WHAT YOU WILL DO: Go through the entries below, count every line with the string "calendar", and answer with only that number.

[RECORDS FOR THE EXERCISE]

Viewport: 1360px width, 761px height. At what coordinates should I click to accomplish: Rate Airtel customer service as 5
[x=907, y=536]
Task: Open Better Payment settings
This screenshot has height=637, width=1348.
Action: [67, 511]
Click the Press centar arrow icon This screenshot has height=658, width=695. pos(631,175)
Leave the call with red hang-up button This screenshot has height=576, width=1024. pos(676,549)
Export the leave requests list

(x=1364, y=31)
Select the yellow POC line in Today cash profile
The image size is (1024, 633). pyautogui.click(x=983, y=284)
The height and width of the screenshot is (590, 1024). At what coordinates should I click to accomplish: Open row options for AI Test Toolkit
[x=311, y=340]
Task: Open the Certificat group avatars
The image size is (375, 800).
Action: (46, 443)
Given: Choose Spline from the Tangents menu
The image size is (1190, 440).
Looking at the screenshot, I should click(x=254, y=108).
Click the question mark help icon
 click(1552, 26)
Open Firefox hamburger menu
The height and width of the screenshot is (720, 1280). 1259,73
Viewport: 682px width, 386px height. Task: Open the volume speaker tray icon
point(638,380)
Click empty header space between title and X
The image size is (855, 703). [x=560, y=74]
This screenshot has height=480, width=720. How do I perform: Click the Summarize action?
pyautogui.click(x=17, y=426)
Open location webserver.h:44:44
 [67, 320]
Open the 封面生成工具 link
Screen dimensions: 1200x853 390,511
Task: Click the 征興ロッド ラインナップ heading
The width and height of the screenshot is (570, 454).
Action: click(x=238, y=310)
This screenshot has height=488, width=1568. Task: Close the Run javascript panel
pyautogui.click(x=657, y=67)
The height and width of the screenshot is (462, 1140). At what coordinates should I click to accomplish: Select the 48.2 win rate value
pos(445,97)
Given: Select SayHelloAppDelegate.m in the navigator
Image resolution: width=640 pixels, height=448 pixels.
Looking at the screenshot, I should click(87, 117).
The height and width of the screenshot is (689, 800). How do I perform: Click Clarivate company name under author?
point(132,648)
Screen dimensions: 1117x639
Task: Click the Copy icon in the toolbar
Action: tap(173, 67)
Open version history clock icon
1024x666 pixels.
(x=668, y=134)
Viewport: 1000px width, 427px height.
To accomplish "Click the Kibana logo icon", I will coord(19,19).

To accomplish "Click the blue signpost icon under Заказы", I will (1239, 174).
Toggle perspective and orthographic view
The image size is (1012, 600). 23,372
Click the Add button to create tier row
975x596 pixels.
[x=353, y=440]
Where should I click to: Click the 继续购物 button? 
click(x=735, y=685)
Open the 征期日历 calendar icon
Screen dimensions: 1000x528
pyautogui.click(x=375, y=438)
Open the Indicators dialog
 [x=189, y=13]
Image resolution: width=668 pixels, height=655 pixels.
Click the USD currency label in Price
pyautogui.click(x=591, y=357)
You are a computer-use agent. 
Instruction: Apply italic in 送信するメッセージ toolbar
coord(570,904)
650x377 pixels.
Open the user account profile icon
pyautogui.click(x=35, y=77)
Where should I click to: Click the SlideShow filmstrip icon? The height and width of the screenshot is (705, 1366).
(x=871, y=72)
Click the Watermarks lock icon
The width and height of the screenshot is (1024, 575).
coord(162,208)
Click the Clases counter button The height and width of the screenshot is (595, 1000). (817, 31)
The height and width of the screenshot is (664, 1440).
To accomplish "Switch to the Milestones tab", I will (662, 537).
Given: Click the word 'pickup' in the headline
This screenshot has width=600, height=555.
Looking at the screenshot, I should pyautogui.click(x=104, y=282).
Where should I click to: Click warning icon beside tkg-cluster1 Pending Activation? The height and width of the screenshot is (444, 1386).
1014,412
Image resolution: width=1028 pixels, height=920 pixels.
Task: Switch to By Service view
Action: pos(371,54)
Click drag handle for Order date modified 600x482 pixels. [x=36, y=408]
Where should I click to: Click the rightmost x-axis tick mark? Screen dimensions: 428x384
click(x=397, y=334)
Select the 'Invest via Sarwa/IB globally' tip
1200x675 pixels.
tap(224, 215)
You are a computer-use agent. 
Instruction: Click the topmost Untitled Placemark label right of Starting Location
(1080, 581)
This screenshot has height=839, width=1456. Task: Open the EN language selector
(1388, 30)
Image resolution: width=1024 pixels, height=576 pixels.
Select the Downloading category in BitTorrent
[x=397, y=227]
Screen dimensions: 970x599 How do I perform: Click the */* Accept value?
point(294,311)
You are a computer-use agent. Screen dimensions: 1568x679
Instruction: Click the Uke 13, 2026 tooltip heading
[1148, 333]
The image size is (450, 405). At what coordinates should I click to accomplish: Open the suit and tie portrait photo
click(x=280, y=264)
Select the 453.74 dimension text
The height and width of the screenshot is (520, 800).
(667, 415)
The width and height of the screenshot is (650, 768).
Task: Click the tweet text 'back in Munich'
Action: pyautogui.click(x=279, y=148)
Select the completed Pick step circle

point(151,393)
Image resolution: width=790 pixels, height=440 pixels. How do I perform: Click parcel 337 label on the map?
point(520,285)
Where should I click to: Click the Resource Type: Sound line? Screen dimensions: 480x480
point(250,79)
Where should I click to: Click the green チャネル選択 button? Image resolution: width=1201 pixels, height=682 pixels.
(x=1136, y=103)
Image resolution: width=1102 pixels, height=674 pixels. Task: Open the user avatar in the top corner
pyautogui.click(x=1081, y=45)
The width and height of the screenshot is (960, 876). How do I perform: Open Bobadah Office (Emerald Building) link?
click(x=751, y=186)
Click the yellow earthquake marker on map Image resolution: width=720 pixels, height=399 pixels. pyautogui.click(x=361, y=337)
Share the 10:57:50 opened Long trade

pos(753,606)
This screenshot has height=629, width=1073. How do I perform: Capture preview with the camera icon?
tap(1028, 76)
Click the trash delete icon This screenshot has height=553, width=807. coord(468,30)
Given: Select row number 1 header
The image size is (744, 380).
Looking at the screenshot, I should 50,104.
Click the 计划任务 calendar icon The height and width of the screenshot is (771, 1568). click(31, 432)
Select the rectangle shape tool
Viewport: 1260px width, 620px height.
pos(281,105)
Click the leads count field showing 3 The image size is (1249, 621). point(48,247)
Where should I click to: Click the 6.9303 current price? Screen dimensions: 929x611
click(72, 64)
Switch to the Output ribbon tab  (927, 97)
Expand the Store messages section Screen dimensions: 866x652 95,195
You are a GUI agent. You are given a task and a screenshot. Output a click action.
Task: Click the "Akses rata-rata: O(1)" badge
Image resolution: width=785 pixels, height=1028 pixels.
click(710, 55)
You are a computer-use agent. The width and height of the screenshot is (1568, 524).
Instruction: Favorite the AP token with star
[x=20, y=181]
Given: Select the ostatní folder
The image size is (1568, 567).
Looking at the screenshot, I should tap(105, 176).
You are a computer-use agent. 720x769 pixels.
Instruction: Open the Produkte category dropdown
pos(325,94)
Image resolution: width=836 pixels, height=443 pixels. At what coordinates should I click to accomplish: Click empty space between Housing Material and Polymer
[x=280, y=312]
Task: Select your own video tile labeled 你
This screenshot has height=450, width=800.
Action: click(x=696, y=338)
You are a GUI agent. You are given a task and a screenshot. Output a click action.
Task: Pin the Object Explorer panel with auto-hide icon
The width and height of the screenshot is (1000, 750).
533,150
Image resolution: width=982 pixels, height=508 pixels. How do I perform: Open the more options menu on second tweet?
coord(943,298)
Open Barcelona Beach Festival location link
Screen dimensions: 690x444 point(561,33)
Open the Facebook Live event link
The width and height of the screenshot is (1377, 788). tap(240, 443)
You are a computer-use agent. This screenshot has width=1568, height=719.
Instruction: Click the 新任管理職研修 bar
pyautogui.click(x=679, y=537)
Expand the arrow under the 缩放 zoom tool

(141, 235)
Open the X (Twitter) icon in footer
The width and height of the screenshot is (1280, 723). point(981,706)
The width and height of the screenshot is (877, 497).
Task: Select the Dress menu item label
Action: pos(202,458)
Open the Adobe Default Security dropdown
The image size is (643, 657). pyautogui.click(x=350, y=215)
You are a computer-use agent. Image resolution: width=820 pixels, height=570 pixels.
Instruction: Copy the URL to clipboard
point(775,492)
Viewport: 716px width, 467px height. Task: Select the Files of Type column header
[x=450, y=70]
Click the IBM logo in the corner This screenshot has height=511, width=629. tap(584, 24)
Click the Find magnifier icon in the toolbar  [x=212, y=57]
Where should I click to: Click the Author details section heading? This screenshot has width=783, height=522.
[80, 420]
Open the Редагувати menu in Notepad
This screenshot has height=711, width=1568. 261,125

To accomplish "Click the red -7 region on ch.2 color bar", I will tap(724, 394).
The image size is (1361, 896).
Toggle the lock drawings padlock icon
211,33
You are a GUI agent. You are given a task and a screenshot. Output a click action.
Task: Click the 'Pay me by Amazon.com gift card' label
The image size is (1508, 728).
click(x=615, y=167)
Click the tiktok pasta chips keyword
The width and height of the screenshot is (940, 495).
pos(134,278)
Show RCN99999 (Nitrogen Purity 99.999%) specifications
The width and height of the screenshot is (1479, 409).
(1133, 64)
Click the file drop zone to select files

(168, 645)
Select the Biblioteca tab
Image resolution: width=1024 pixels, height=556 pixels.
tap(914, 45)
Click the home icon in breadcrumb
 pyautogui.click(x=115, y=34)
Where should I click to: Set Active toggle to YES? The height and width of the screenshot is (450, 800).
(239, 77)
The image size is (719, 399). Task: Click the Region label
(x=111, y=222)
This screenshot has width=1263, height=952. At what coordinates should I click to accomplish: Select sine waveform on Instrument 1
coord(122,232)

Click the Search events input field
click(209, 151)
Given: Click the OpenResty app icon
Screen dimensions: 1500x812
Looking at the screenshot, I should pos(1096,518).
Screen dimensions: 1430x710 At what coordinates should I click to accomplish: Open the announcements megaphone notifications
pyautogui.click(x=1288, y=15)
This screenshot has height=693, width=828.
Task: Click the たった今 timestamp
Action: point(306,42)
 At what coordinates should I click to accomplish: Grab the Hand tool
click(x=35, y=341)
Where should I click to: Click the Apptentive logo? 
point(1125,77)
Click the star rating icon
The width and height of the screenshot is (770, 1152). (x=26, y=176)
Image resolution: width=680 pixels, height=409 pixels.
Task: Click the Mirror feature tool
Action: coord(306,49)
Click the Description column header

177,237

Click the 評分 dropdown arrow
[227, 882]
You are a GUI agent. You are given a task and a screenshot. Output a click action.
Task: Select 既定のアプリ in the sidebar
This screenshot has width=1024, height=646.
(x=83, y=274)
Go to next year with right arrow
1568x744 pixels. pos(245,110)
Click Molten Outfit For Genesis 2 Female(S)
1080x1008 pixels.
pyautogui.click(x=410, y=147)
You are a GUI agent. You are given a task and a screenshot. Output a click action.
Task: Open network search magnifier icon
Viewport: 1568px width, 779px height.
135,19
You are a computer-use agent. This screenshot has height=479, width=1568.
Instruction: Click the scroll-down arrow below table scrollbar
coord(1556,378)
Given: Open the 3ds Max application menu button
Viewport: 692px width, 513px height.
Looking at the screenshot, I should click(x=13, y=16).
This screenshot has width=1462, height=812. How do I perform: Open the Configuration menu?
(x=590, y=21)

[/RECORDS FOR THE EXERCISE]

TASK OUTPUT: 2